Workers at UPS aren’t the only ones demanding more pay. Companies across industries, including railroads, airlines, automakers and even Hollywood movie-makers, face hefty wage increases as unions seek to recover buying power for their members.

In Canada, a strike by British Columbia dockworkers has stymied trade out of that nation’s West Coast ports, including Vancouver.

Logistics Effect

The supply-chain impact from a potential UPS strike is harder to estimate and the damage will depend on how long it lasts.

Shippers have more alternatives for sending packages than they did during the last UPS strike in 1997.

At that time, the parcel industry moved about 16 million packages a day and UPS accounted for 70% of that volume. About 80% of packages were sent by businesses to other businesses.

Last year, it handled about 75 million packages daily and UPS shipped roughly 28% of those, according to ShipMatrix, a parcel-industry consultancy. With the advent of e-commerce, more than half of parcels now are sent to homes.

In case of a strike, shippers with brick-and-mortar stores may encourage shoppers to pick up items instead of having them delivered. Companies will likely have already increased inventory of key parts and supplies to reduce their shipping need to ride out a possible UPS strike, said Mike Skordeles, head of US economics for Truist Wealth.

“Businesses will essentially treat it like a hurricane,” Skordeles said. “They’re preparing ahead of this, such as front-loading orders and transportation for critical components.”

The strike threat comes when there’s slack in the parcel industry’s capacity.
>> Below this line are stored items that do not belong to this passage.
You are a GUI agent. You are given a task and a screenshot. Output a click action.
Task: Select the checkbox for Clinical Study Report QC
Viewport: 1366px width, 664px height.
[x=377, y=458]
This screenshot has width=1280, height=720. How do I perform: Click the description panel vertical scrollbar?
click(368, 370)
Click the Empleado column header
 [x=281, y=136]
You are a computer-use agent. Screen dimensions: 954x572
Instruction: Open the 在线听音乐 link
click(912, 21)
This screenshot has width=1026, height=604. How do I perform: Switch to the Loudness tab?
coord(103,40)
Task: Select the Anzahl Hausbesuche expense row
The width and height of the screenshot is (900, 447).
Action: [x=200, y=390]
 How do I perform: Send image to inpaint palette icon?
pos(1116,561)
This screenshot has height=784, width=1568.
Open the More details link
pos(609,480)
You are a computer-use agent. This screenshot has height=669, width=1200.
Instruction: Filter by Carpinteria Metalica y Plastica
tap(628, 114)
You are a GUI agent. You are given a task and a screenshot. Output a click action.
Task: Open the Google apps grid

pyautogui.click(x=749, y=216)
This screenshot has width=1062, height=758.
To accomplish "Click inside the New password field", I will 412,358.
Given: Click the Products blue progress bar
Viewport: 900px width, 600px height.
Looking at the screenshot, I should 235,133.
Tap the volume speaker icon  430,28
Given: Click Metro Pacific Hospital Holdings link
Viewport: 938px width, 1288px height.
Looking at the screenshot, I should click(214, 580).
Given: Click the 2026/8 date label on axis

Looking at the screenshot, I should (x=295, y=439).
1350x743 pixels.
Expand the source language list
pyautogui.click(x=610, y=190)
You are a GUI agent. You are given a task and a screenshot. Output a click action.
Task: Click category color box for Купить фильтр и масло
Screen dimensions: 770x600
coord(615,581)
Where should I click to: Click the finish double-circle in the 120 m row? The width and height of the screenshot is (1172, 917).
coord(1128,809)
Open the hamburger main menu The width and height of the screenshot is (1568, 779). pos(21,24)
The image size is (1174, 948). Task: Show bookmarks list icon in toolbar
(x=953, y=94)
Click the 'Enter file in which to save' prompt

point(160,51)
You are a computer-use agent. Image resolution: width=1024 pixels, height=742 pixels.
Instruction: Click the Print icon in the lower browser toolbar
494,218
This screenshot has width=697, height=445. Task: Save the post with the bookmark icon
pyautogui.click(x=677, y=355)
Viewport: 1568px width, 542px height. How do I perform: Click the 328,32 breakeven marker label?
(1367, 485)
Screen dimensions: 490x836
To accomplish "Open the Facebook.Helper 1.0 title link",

Volumes have cooled from pandemic-era highs, when homebound consumers spent some stimulus money on goods instead of services.

Amazon.com Inc., which is UPS’s largest customer, expects only minimal disruptions from a strike, partly due to of the summer lull and also because it has reduced its reliance on third-party carriers by building out its own last-mile delivery network.

It launched in 2018 a Delivery Service Partner program, which encouraged people to start their own small businesses by hiring drivers and leasing vans to deliver Amazon packages. Globally, there are now more than 3,000 delivery partners with some 275,000 drivers making Amazon deliveries.

The retail giant also has Amazon Flex, an Uber-like app drivers can download to make money delivering Amazon packages in their own vehicles.

Price Effects

Still, parcel-shipping prices will likely rise if the Teamsters walk out, with increases passed along to consumers, said Bart De Muynck, chief industry officer at supply-chain data firm Project44 Inc. Lead times for deliveries will lengthen, creating inefficiencies, he added.

FedEx tried to court UPS customers earlier this year. But not many large customers took up the offer because the company wanted long-term commitments on volume.

Changing couriers can be costly for companies because shippers have designed their warehouse operations and systems to mesh with UPS’s. They also receive discounts based on volume, which they could lose in the switch, said Micheal McDonagh, president of the parcel unit at AFS Logistics LLC.

The timing of the strike could impact back-to-school sales. But the peak season for parcel really starts in November, ahead of the holiday-shopping season. Even if there were a strike, it would likely be over by then.

“If it’s going to happen, now is more of a less impactful time for it to happen,” said Jim Tuchler, president of Gifts for You LLC in Chicago, whose company’s volume jumps about eightfold during the holiday season.

--With assistance from Spencer Soper.